PavlidisLab / Gemma

Genomics data re-analysis
Apache License 2.0
23 stars 6 forks source link

Origin of terms in the inferredTerms component #1125

Open oganm opened 4 months ago

oganm commented 4 months ago

In the current design all inferred terms are returned in a single array

https://staging-gemma.msl.ubc.ca/rest/v2/datasets?filter=allCharacteristics.valueUri%20%3D%20http%3A%2F%2Fpurl.obolibrary.org%2Fobo%2FCL_0000540

This means it is not possible to identify which term an inferred term originated from without parsing the generated filter and even then, we'd have to make assumptions about how the original filter was constructed. It would have been helpful to see why a particular term shows up where it does

arteymix commented 4 months ago

Terms are grouped by OR clauses for querying their children. The best I can do in this scenario is indicating which subclause an inferred term derived from.

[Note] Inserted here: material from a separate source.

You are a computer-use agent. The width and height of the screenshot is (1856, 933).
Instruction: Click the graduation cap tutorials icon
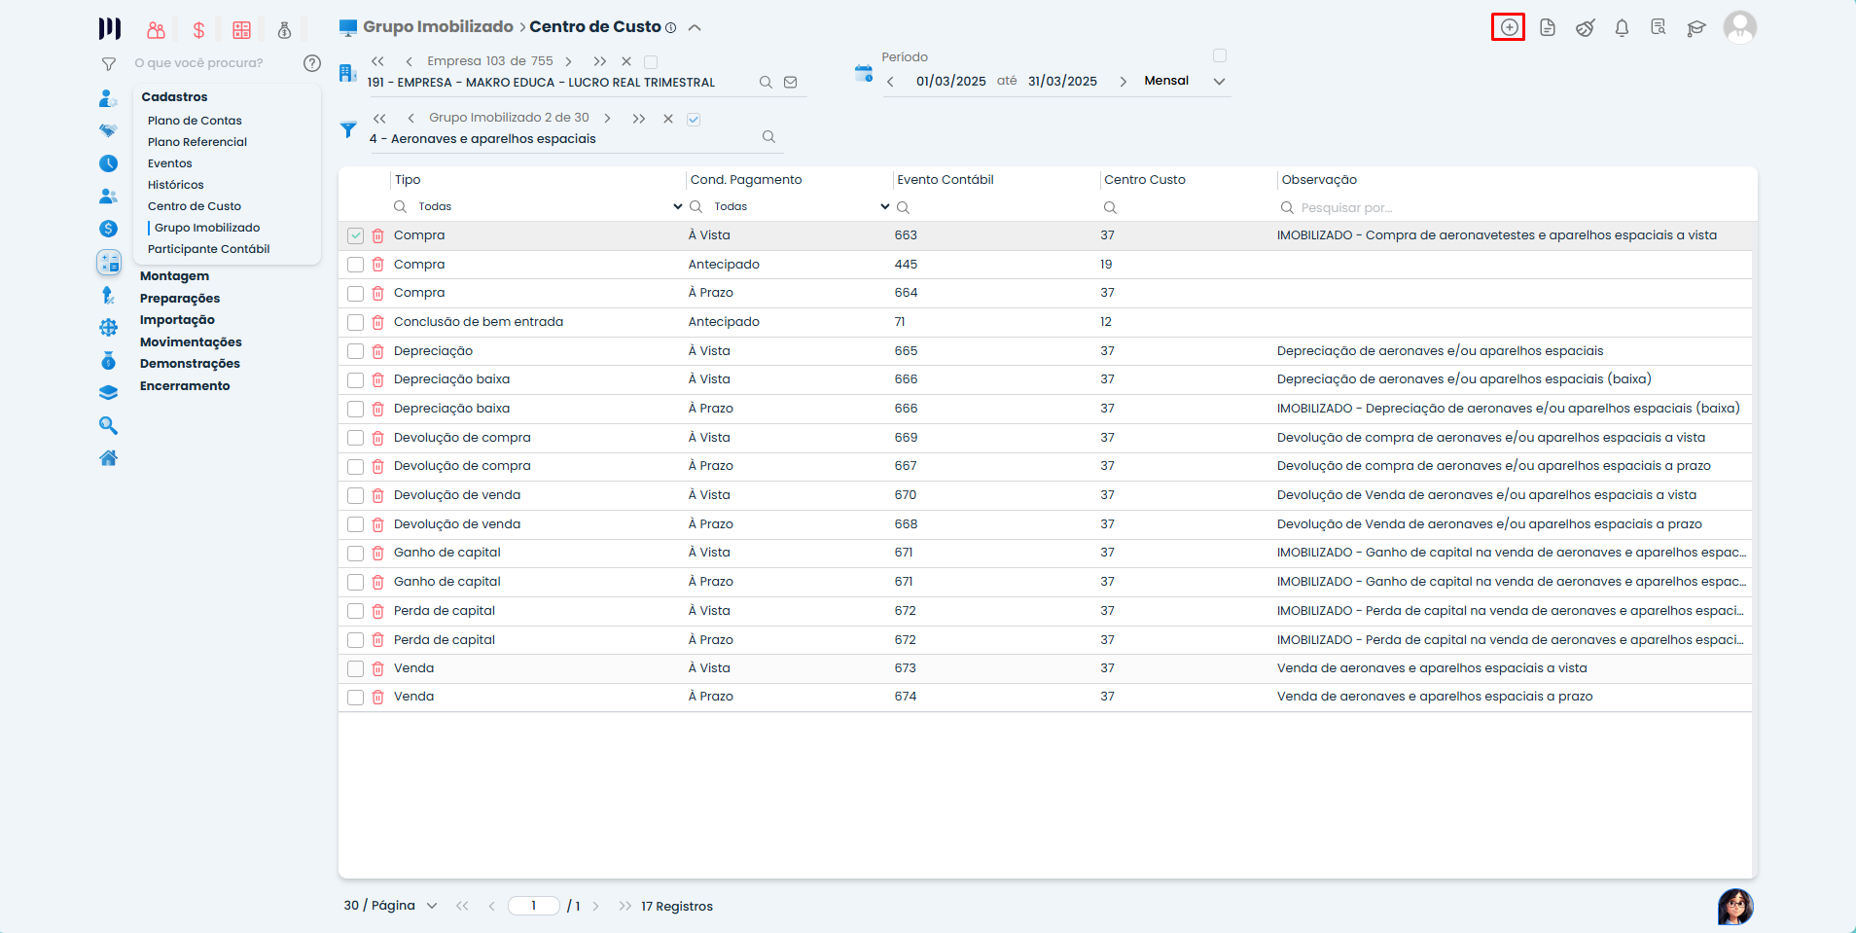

Inferred terms could also overlap multiple subclauses.

oganm commented 4 months ago

I assume the subclause indicator here would require one to have the original input at hand to make sense? what i was envisioning was something like

{"http://term_included_in_the_original_query":[{valueUri: ---, value: ---, ...}]}

how would you specify a subclause instead?

arteymix commented 4 months ago

I proposed to expose the filter as a VO, so that you do not need to parse it. I might include inferred terms in that datastructures instead of as an ad-hoc object.